#### Selected passage:
* Begin *
- Also known as: Eileen Robinson
- Born: Eileen Goldsen 16 May 1941 (age 85) New York City, New York, U.S.
- Genres: Pop, yé-yé
- Occupations: Singer, songwriter, music publisher
- Years active: 1964–1969, 1982

= Eileen (singer) =

American singer-songwriter (born 1941)

Eileen Goldsen (born May 16, 1941) is an American-born former pop singer, songwriter and music publisher, who has mainly worked and lived in France since the 1960s. Her recordings credit her mononymously as Eileen.
* End *
#### Material provided:
* Begin *
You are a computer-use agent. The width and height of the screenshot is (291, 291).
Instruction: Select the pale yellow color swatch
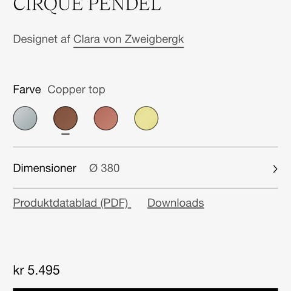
* End *
#### Direction 1:
List every occupation that the biography of Eileen gives for her.
#### Direction 2:
Using the biography of Eileen, explain why she is described as "American-born" even though she has mainly worked in France.

#### Written solution 1:
Singer, songwriter, music publisher

#### Written solution 2:
She was born in New York City, New York, U.S., so she is American-born. The phrase separates her birthplace from where she built her career, since she has mainly worked and lived in France since the 1960s.